## What the task requires
Can you quote the passage below on governors and state budgets word for word, beginning at the words "That latter one" and stopping after "a federal/state program."?

## Extract to read
- - - - - - -

From the election of Jimmy Carter to the start of George W. Bush’s presidency, innovative governors largely drove the nation’s domestic discussion. Welfare reform. School accountability. Reinventing government. Those and other issues that drove the headlines flowed out of capitals like Little Rock, Austin, Sacramento and Atlanta.
But then the domestic conversation mostly shifted back to Washington after 9/11 and remained there through last November’s elections. The shift was largely because homeland security, immigration reform and the federal deficit became such big issues. But it also was because the Obama administration led with stimulus packages and health care reforms that put Washington front and central.
Now, though, we are entering a period where political power is flowing back to the states. And here is the irony: governors are regaining clout because they are taking the lead on deficit issues, which usually have been a Washington matter.
The annual meeting of the nation’s governors in Washington underscored the latest shift. On Sunday morning, when most Americans are focused on something other than public finance, governors gathered around conference tables to listen to heavy-duty discussions about their budgets, including how to control Medicaid costs.
That latter one really is a monster. In almost every state, the percentages of their budgets that are devoted to Medicaid are rising at sharp rates. Which is why governors from both parties were asking for more freedom from Washington to manage Medicaid, which is a federal/state program.
Of course, the big issue of the moment are the costs states face with their public employee unions. Ground Zero is in Wisconsin, but the issue is equally prominent in big-states like California, Michigan and New York.

- - - - - - -

## Dataset entries
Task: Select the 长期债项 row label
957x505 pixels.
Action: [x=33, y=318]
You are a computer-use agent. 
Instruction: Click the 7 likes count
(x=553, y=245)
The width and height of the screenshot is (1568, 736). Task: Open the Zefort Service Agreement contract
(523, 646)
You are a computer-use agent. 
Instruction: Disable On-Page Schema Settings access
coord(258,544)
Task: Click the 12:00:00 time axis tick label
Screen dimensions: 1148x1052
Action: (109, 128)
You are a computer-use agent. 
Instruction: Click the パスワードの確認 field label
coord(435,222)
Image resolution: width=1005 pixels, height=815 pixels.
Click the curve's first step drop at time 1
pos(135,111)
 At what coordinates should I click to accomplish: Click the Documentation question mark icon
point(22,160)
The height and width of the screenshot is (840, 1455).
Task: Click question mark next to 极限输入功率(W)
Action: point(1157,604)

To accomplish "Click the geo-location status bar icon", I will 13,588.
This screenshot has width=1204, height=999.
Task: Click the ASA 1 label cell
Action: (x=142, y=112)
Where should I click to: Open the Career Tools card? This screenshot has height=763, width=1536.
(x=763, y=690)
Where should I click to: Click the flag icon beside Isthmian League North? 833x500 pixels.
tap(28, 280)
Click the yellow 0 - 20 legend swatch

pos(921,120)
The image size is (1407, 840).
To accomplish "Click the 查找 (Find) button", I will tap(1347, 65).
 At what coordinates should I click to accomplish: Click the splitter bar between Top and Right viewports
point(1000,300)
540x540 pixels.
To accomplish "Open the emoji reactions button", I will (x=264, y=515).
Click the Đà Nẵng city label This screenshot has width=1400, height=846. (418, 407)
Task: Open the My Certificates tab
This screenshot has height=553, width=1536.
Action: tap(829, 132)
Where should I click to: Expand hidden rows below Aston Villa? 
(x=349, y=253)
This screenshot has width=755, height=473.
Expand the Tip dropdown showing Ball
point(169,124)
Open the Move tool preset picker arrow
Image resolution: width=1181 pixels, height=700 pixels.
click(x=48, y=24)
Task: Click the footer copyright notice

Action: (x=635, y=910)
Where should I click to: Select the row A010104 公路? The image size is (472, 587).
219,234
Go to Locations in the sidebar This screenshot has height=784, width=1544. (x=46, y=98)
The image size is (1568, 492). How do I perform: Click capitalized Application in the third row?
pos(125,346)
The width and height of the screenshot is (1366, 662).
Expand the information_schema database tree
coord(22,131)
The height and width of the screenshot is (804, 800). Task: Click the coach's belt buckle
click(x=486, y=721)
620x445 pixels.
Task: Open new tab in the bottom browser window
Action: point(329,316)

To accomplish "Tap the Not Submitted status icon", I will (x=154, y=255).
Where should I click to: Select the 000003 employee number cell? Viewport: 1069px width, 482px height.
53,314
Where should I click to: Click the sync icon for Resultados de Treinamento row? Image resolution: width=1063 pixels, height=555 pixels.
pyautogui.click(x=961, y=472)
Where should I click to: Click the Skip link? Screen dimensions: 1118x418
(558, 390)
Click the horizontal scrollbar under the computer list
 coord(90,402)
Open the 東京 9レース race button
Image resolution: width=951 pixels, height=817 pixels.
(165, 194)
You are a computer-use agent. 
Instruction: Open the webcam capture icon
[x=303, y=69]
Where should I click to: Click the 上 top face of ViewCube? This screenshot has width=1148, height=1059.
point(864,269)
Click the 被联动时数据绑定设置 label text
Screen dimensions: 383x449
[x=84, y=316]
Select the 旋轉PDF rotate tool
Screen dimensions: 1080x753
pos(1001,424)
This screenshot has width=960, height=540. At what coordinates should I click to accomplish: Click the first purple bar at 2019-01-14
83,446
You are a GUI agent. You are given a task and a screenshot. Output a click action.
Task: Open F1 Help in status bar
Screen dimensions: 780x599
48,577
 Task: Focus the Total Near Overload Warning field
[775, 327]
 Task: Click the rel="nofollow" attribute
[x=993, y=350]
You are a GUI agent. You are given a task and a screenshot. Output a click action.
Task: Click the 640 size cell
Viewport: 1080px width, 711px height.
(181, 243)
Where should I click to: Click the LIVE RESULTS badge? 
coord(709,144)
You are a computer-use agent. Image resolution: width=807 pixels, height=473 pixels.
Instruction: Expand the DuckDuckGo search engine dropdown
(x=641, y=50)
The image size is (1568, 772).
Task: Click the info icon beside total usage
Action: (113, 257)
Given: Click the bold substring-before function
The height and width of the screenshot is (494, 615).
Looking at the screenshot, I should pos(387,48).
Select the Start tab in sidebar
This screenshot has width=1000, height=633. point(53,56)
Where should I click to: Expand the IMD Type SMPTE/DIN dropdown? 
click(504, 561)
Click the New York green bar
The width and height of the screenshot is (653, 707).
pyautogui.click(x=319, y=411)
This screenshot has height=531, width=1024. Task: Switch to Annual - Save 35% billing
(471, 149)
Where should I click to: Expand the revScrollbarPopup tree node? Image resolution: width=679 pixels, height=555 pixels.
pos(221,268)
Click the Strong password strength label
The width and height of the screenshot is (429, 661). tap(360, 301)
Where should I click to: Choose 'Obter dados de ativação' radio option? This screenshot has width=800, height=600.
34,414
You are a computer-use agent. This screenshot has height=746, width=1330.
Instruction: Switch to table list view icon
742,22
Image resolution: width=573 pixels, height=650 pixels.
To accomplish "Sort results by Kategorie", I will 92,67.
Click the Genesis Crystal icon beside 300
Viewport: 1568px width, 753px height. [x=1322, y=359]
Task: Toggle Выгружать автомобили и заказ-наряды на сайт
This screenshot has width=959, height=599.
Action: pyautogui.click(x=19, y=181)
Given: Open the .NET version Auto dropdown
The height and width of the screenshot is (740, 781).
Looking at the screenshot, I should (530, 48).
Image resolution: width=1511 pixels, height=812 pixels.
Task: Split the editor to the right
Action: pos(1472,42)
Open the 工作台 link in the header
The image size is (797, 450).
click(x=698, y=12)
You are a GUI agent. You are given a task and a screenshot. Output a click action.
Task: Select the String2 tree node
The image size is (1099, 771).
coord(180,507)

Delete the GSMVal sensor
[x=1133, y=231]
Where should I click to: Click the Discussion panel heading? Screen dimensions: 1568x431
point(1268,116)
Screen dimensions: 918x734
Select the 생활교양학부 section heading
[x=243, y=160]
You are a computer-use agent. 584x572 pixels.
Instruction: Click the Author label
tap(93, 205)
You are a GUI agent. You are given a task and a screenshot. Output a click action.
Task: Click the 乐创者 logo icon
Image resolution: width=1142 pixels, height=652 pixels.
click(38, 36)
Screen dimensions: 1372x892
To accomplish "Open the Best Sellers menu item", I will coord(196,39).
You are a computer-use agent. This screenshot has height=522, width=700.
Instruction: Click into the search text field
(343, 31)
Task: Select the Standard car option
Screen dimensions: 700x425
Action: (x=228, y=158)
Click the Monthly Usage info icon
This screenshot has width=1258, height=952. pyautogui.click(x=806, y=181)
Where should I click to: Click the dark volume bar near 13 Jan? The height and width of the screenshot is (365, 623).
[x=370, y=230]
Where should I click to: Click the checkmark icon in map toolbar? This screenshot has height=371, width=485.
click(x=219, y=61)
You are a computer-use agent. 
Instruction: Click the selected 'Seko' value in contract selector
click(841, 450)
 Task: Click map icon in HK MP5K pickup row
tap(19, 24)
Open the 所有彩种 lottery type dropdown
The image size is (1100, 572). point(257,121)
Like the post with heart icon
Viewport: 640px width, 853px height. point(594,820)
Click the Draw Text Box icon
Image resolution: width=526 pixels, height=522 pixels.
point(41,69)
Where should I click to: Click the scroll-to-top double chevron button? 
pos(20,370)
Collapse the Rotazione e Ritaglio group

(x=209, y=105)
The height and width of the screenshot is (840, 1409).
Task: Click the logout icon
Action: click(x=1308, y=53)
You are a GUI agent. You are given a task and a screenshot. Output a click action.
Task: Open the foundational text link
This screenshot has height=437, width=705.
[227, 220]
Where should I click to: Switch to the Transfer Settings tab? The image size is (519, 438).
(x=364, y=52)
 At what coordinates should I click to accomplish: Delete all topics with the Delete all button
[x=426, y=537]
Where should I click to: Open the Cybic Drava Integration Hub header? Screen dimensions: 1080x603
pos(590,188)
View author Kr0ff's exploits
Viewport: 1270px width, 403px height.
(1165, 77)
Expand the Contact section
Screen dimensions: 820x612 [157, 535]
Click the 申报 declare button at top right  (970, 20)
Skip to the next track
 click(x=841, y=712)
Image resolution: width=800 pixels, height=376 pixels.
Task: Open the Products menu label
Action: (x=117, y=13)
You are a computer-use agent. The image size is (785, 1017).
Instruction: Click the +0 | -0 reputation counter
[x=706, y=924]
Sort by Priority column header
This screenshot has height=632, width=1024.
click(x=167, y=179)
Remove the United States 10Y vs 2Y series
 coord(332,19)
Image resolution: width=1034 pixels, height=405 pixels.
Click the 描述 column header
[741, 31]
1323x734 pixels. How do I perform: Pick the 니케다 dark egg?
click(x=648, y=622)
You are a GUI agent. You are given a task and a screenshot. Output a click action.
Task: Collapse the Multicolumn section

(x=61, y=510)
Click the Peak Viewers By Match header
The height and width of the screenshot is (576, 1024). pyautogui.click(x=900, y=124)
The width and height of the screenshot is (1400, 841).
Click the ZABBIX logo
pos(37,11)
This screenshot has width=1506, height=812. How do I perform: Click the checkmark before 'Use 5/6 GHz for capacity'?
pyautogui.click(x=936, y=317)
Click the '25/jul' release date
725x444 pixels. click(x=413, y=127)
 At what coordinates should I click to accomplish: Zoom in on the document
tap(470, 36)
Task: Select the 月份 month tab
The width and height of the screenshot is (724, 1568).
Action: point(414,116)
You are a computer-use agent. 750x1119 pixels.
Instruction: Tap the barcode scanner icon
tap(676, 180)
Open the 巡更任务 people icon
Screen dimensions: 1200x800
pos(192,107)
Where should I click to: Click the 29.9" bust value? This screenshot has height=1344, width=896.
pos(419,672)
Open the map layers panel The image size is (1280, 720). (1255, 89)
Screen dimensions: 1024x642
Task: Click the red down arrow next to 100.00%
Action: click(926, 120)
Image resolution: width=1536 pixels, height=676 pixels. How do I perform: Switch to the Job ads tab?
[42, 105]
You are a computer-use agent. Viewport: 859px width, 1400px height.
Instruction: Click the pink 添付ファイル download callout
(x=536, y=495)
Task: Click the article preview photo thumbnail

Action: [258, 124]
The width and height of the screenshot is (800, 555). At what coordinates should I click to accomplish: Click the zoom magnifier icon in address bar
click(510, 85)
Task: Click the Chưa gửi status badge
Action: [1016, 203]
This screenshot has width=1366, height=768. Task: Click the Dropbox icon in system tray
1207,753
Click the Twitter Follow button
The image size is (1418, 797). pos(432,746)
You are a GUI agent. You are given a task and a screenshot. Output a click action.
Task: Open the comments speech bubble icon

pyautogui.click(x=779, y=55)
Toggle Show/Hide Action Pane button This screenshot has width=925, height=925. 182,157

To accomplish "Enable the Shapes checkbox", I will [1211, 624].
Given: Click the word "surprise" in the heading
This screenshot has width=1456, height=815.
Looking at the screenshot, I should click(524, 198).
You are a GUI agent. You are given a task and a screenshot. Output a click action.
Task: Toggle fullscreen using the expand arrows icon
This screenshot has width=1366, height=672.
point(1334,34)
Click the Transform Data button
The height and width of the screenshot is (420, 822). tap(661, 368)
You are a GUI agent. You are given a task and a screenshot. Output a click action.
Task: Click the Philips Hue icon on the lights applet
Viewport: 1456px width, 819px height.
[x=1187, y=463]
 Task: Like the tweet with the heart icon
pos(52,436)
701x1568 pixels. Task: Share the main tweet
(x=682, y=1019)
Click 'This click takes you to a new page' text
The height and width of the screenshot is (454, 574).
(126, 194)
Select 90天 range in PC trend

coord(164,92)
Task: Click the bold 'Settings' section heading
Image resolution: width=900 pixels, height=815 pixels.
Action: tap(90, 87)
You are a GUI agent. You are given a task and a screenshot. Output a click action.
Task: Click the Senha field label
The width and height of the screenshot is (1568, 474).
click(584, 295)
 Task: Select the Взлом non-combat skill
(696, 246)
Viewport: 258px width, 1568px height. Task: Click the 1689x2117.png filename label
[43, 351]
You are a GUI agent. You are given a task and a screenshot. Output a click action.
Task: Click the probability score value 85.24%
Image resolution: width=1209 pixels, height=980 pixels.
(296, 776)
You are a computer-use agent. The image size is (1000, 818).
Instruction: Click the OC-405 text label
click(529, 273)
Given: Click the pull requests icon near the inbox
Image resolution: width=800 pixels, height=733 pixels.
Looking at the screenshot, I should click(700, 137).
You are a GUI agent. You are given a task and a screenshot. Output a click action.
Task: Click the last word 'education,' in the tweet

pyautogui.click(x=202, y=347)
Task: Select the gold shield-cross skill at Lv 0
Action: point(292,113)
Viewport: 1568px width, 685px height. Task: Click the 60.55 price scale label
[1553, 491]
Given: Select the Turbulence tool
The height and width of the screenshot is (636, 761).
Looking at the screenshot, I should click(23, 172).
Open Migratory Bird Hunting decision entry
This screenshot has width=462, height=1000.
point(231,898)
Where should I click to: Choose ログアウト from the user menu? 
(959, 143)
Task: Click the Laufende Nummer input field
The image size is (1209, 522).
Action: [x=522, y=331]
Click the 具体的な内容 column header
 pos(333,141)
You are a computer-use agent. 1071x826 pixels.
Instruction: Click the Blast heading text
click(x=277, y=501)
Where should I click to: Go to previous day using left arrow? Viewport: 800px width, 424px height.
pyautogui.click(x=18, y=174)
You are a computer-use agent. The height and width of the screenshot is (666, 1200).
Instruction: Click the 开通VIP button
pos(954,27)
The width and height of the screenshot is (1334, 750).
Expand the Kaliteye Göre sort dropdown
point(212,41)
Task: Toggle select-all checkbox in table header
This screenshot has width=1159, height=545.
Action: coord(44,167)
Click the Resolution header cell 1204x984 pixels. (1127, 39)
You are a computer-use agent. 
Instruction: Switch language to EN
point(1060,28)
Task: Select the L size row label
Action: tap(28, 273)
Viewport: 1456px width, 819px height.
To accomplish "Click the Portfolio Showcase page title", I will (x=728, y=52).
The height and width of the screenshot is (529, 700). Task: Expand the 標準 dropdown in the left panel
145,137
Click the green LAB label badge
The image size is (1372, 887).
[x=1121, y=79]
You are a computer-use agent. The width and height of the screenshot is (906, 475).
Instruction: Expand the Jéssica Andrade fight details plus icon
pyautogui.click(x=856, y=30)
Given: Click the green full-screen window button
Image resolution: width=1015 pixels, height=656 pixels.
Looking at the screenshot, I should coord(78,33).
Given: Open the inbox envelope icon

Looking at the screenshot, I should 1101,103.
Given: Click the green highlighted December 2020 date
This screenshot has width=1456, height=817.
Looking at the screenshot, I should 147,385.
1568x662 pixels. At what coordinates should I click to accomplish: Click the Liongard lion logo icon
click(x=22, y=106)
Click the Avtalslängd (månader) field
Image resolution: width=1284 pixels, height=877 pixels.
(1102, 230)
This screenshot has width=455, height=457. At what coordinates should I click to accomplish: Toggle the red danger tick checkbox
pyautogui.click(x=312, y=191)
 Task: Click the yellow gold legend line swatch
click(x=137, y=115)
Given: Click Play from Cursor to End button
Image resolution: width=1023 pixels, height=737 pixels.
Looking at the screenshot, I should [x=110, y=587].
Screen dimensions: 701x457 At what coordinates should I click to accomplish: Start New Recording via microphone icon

- - - - - - -

## Response area
That latter one really is a monster. In almost every state, the percentages of their budgets that are devoted to Medicaid are rising at sharp rates. Which is why governors from both parties were asking for more freedom from Washington to manage Medicaid, which is a federal/state program.